■ **What the task asks**
Print the data below exactly, but only the lines from the one containing "Scholenaanbod (71, 833)" down to the one containing "en (94, 21)", inclusive.
****************************************
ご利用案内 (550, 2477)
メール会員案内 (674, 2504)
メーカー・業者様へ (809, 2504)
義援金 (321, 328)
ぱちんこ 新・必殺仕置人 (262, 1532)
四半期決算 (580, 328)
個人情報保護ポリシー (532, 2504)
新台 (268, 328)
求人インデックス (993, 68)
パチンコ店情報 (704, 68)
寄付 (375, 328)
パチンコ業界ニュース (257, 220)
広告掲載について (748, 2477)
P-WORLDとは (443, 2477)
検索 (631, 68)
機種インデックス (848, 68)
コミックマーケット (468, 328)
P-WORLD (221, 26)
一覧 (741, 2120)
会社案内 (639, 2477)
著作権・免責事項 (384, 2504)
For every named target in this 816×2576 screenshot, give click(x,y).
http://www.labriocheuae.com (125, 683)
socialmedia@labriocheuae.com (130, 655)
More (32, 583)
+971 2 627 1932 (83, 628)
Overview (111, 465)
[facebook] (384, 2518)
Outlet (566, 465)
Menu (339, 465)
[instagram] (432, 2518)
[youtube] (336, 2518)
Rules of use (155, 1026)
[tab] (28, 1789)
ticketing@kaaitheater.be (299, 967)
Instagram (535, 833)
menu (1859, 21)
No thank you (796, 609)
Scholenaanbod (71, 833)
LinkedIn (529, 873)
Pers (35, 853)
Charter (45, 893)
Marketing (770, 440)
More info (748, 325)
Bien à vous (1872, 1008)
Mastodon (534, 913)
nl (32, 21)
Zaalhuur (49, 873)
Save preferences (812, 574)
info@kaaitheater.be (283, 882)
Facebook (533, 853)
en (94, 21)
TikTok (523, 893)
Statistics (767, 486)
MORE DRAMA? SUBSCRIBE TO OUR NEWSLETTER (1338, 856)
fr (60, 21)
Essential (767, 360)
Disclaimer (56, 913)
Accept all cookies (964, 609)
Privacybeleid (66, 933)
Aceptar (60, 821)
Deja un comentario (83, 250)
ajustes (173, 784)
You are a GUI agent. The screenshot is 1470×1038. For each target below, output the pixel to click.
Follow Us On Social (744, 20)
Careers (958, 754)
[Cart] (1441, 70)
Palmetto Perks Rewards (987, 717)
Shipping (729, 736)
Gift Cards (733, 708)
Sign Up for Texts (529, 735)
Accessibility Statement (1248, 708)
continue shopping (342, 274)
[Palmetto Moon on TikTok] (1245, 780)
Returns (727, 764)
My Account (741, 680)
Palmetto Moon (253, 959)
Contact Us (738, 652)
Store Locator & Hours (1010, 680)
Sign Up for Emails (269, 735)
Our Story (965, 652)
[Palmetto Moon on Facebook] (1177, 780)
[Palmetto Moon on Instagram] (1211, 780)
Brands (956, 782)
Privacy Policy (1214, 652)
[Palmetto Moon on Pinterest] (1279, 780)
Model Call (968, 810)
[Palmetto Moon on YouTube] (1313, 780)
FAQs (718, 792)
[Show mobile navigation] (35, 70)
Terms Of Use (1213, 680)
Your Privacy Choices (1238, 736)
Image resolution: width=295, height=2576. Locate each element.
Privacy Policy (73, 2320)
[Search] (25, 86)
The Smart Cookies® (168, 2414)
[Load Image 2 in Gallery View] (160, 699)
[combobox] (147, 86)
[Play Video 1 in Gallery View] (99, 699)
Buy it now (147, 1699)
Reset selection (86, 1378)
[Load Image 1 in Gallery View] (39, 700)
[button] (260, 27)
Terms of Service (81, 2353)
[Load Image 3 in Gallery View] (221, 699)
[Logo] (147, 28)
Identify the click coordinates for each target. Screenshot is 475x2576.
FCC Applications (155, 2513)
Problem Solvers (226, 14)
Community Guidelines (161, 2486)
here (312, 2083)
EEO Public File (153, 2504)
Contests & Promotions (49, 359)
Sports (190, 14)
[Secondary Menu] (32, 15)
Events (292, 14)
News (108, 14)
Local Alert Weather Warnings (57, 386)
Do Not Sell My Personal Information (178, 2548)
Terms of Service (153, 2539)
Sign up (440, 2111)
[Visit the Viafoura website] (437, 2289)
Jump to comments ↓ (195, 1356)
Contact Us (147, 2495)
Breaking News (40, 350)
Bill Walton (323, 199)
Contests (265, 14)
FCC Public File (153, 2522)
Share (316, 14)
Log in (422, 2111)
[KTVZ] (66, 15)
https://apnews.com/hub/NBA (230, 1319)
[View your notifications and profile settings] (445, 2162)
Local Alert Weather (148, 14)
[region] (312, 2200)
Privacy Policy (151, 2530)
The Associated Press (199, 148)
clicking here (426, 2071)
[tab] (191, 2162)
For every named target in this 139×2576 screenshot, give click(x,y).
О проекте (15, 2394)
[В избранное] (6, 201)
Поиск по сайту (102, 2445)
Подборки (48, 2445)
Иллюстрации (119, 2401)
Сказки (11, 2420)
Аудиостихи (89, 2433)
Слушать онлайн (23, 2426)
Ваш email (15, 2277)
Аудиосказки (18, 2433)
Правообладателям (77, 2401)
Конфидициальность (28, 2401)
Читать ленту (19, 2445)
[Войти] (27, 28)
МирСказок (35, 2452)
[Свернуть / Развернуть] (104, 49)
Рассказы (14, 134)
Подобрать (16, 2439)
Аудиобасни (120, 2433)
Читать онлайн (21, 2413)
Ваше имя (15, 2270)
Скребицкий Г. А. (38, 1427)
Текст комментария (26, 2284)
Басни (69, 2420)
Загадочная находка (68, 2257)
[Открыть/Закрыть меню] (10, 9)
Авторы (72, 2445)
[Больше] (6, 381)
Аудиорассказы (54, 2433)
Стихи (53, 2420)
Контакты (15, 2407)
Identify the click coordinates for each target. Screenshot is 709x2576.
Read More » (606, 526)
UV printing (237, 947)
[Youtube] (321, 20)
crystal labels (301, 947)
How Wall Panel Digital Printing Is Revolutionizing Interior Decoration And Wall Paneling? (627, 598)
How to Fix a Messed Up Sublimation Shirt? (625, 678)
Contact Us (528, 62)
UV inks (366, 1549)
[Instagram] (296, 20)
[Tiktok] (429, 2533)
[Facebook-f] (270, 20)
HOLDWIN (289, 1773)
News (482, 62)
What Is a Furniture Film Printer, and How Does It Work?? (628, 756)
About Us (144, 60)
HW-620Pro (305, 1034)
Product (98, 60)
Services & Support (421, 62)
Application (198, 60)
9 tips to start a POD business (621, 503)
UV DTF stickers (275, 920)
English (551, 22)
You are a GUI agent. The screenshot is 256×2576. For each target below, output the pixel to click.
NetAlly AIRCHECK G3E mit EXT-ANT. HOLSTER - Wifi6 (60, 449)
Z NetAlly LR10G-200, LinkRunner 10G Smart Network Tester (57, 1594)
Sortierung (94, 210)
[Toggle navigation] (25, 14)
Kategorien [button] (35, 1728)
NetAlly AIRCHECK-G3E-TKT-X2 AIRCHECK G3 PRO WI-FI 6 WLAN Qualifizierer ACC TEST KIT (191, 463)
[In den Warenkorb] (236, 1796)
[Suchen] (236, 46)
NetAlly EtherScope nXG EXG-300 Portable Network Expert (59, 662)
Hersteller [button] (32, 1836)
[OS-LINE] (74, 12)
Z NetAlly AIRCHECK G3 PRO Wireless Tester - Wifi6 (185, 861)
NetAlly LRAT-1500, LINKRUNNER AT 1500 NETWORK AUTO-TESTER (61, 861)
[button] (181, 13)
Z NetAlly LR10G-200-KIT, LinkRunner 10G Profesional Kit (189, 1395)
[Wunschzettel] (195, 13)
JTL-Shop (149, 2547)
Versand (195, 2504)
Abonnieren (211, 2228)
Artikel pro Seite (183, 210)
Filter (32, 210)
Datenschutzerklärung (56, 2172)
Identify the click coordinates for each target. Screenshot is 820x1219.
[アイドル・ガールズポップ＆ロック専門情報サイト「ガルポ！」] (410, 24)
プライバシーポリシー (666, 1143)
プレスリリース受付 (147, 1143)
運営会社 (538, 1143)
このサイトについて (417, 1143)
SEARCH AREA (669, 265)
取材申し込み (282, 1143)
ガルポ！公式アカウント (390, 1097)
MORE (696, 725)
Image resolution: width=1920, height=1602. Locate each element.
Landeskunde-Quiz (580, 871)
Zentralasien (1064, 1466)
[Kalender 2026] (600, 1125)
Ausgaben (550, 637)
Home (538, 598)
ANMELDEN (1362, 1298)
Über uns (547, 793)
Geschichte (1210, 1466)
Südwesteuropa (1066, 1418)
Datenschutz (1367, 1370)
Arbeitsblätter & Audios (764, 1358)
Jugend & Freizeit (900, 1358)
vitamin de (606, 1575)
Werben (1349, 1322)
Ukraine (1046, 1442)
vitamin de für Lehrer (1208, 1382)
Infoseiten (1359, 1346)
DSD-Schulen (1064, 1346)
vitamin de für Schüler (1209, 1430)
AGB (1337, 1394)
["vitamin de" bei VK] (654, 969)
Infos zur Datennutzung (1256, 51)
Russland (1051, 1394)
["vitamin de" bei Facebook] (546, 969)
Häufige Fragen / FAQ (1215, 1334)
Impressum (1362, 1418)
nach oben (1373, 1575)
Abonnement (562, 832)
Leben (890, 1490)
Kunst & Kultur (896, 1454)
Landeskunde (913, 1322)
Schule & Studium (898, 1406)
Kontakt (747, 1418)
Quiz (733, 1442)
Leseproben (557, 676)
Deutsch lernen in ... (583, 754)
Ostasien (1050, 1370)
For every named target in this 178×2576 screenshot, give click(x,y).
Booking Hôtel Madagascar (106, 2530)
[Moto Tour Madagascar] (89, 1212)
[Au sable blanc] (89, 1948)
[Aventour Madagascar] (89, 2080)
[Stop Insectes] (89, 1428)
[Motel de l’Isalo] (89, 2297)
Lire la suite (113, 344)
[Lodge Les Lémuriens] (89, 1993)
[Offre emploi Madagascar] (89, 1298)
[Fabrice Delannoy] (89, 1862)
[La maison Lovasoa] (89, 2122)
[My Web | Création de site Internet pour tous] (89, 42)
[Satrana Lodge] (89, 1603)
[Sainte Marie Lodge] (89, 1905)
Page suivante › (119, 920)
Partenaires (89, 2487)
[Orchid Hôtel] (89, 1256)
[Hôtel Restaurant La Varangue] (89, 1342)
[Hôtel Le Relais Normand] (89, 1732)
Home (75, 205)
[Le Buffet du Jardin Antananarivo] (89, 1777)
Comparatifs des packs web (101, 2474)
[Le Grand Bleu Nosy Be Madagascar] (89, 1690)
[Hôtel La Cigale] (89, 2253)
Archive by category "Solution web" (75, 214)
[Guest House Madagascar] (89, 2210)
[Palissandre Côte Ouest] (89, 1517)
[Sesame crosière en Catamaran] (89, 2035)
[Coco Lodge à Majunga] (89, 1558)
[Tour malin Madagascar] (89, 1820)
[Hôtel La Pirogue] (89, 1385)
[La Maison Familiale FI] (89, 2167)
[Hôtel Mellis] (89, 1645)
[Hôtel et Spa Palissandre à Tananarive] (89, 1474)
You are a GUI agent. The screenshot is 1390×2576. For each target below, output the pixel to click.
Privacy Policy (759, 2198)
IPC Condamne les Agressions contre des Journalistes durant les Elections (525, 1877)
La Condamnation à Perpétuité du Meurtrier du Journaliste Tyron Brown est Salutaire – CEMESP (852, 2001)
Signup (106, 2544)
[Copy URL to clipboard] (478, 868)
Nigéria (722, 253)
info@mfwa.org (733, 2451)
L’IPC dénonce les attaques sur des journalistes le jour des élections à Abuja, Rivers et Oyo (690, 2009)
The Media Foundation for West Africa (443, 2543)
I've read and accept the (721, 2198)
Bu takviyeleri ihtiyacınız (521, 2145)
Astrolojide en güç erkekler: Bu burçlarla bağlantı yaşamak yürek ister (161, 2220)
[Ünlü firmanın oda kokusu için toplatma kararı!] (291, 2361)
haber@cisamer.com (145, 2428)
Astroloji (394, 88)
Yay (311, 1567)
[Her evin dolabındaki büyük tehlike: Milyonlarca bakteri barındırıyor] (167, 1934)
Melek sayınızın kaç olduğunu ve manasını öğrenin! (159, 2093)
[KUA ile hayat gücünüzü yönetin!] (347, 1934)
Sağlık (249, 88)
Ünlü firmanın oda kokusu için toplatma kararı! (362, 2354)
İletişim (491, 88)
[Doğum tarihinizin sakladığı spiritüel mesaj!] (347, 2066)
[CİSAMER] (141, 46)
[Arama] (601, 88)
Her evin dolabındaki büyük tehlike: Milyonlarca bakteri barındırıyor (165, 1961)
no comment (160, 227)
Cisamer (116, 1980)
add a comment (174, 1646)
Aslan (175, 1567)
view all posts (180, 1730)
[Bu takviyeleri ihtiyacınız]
****************************************
■ **Answer section**
Scholenaanbod (71, 833)
LinkedIn (529, 873)
Pers (35, 853)
Charter (45, 893)
Marketing (770, 440)
More info (748, 325)
Bien à vous (1872, 1008)
Mastodon (534, 913)
nl (32, 21)
Zaalhuur (49, 873)
Save preferences (812, 574)
info@kaaitheater.be (283, 882)
Facebook (533, 853)
en (94, 21)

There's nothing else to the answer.